If birch pollen–associated sensitization is suspected, determining the IgE levels against Ara h 8 and Ara h 2 is useful. If Ara h2 is negative and Ara h 8 positive, this indicates a Bet v 1-related cross-reactivity with low clinical relevance. Cross-reactions induced by CCD or profilins may present further reasons for positive IgE results.

4.5 Less Common Sensitization Patterns in Peanut Allergy

Evidence of sensitization against Ara h 1 and 3 is often not necessary, as a high cross-reactivity exists between the storage proteins (Bublin et al. 2013) and mono-sensitization against Ara h 1 and/or 3 is rare. In cases where undetectable or low IgE against Ara h 2 raise doubt, a double-blind oral provocation with peanut can provide clarity to the diagnosis. If IgE is undetectable to all of the storage proteins, the possibility of a clinically relevant peanut allergy is relatively unlikely, yet cannot be excluded if clinical symptoms suggest otherwise. A diagnostic gap is present among infants (Trendelenburg 2014) and adults who developed their allergy after adolescence and in regard to oleosins Ara 10/11. Furthermore, IgE levels of patients from Mediterranean regions should additionally be tested against the nsLTP Ara h 9.

5 Cross-Reactive Allergens

Clinically relevant cross-reactions are predominantly induced through storage proteins. Reactions are possible to legumes, such as lupines and lentils, but also to nuts, such as hazelnuts, walnuts, or seeds, such as sesame. Serological cross-reactions must be critically evaluated in order to prove clinical relevance.
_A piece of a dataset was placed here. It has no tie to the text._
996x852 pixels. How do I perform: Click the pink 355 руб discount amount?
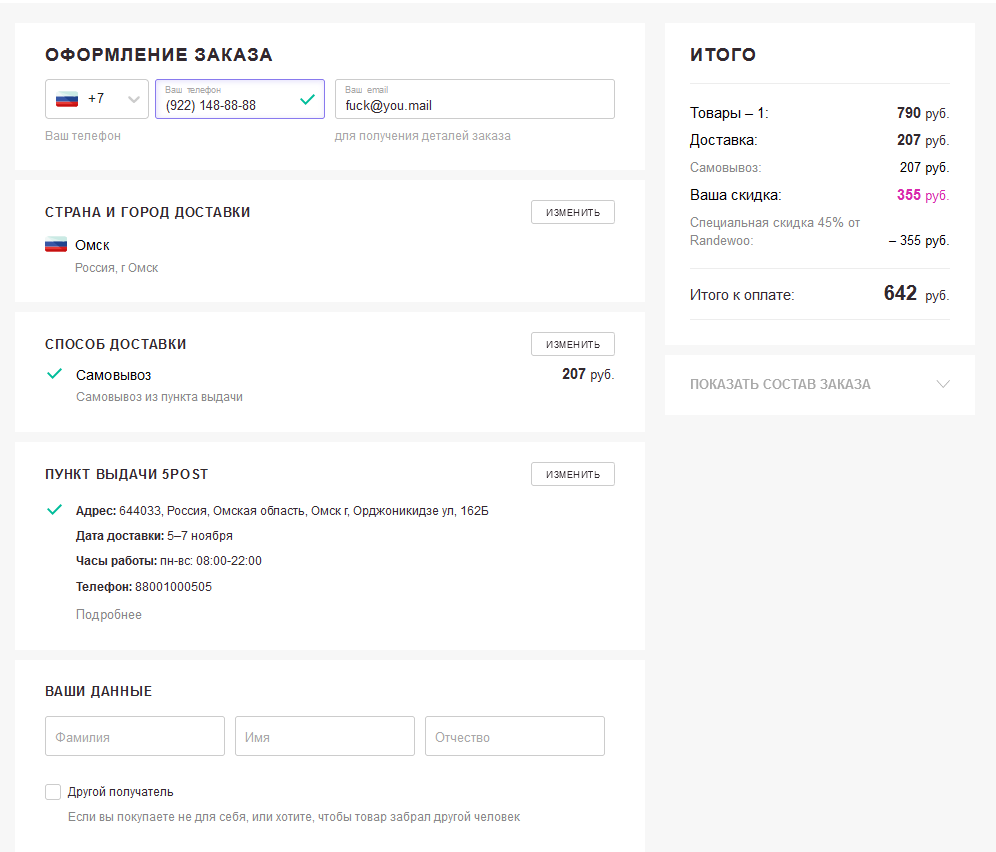coord(922,195)
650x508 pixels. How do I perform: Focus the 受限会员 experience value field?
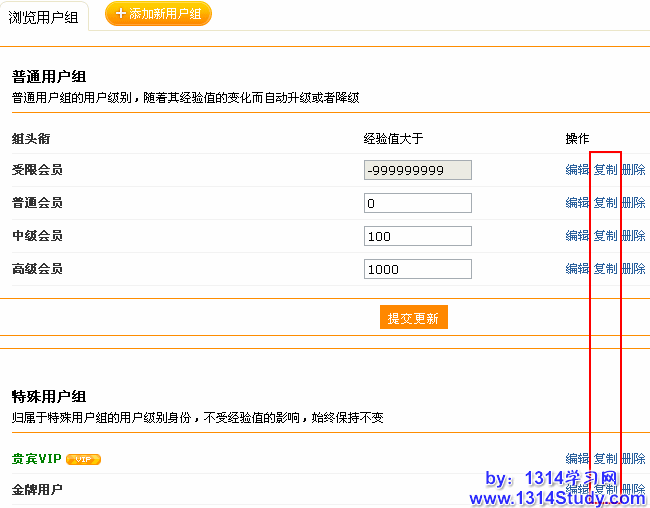pyautogui.click(x=418, y=170)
For instance, the detection of IgE antibodies to soybean is mostly irrelevant for peanut allergy sufferers.

6 Conclusions: Relevance in Daily Clinical Practice

Molecular allergy diagnostics (Matricardi et al. 2016) has considerable significance in the diagnostic procedure of peanut allergy:

  • Numerous sensitizations against peanut extracts in our latitudes evolve from pollen-associated cross-reactions, which can be differentiated with IgE measurement against available marker allergens (e.g., Bet v 1-homologs Ara h 8, CCD MUXF3, Profilin Phl p 12).
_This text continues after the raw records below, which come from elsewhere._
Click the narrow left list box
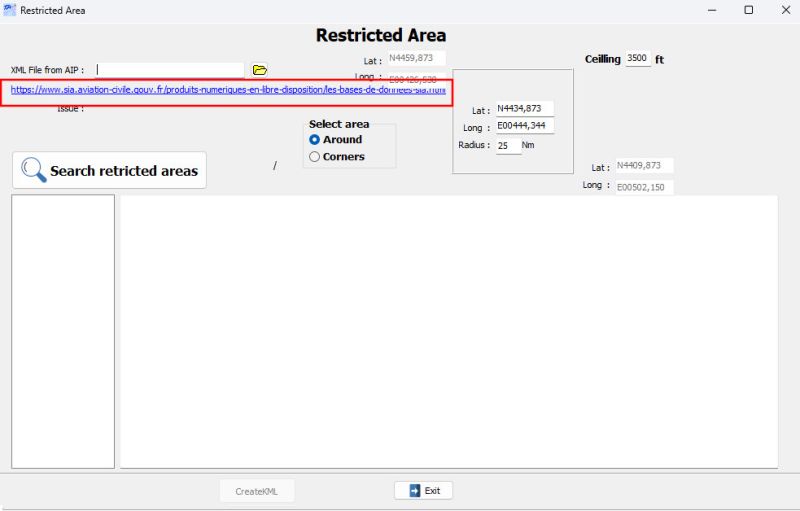 [63, 330]
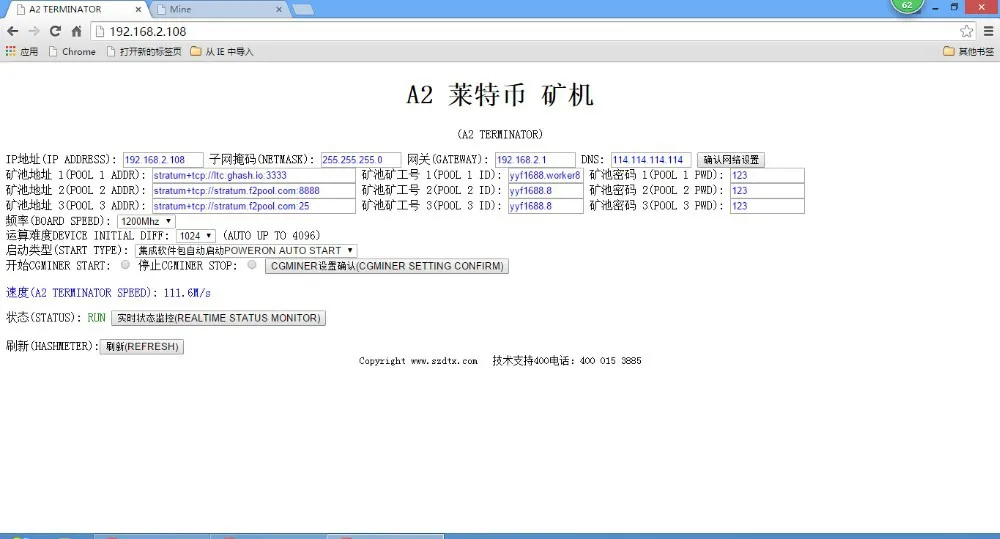Click the REFRESH hashmeter button
The image size is (1000, 539).
pos(142,346)
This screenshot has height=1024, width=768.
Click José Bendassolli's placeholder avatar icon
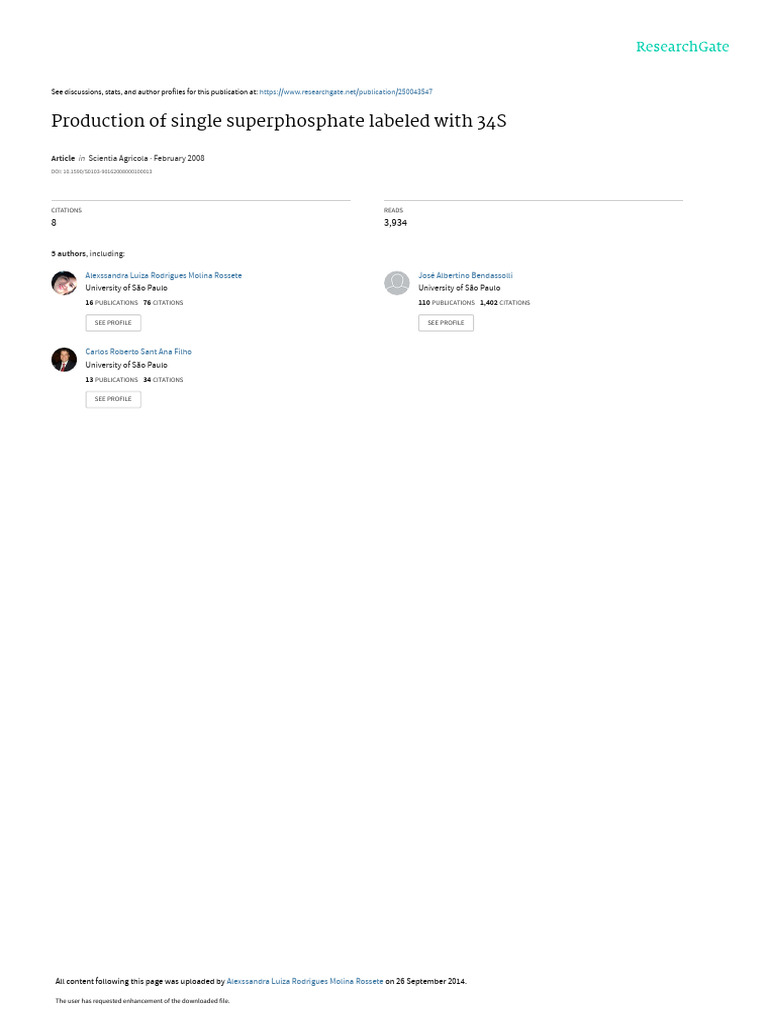pyautogui.click(x=396, y=283)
  • The corresponding clinical reactions are often mild and mostly limited to local reactions of mouth- and throat regions.

  • For peanut allergy sufferers from the Mediterranean regions, Ara h 9 is included in IgE diagnostics as nsLTP can be associated with systemic reactions.

  • Considerably raised specific IgE against stable storage proteins like Ara h 2 (and probably Ara h 6) are often associated with systemic reactions and a clinically relevant peanut allergy.

  • In patients with reliable systemic reactions to peanut and sensitization especially to Ara h 2, a further oral food allergen provocation is not necessary.

  • Storage proteins are most likely not the responsible major allergens, if the peanut allergy only develops in adult years.

  • If uncertain, the clinical diagnosis of peanut allergy can be verified by an oral provocation due to the following reasons:

    • Some patients with Ara h 2-specific IgE may be tolerant and some affected individuals may react systemically despite lacking Ara h 2-specific IgE for peanut.

    • Not all relevant peanut allergens are available for diagnostics.

    • Traceable specific IgE concentrations correspond to a sensitization (allergic disposition), which is only clinically relevant in connection with the corresponding symptoms.